◆ Your task: Isolate every line in the records below with "size" in it.

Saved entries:
....
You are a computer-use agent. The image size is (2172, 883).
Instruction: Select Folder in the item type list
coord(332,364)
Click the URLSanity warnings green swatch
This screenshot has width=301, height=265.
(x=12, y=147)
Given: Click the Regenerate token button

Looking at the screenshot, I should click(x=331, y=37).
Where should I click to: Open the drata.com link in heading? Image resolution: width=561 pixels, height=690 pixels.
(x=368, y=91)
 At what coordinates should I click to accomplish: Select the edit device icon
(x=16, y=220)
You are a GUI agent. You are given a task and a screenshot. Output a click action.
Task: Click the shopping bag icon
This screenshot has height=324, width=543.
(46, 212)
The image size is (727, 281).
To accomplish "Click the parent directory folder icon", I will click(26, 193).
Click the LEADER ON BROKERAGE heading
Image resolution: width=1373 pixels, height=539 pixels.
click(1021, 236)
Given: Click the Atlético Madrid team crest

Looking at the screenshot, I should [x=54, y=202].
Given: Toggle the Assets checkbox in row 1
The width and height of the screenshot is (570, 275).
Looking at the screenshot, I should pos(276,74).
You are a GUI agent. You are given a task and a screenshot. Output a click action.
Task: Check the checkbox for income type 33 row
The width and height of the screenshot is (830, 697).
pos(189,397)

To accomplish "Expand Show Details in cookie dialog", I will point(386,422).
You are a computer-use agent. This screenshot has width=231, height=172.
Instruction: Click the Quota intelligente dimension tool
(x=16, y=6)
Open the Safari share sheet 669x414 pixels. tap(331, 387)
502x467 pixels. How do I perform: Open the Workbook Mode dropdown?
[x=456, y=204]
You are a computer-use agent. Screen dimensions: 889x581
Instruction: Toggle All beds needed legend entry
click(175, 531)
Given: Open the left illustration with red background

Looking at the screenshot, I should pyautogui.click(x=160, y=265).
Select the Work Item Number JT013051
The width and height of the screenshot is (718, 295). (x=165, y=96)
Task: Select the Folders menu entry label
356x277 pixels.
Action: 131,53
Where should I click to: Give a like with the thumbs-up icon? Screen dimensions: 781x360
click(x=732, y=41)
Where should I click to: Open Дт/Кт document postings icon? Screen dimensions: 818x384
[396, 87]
....
◆ Answer section:
You are a computer-use agent. The image size is (2172, 883).
The image size is (727, 281).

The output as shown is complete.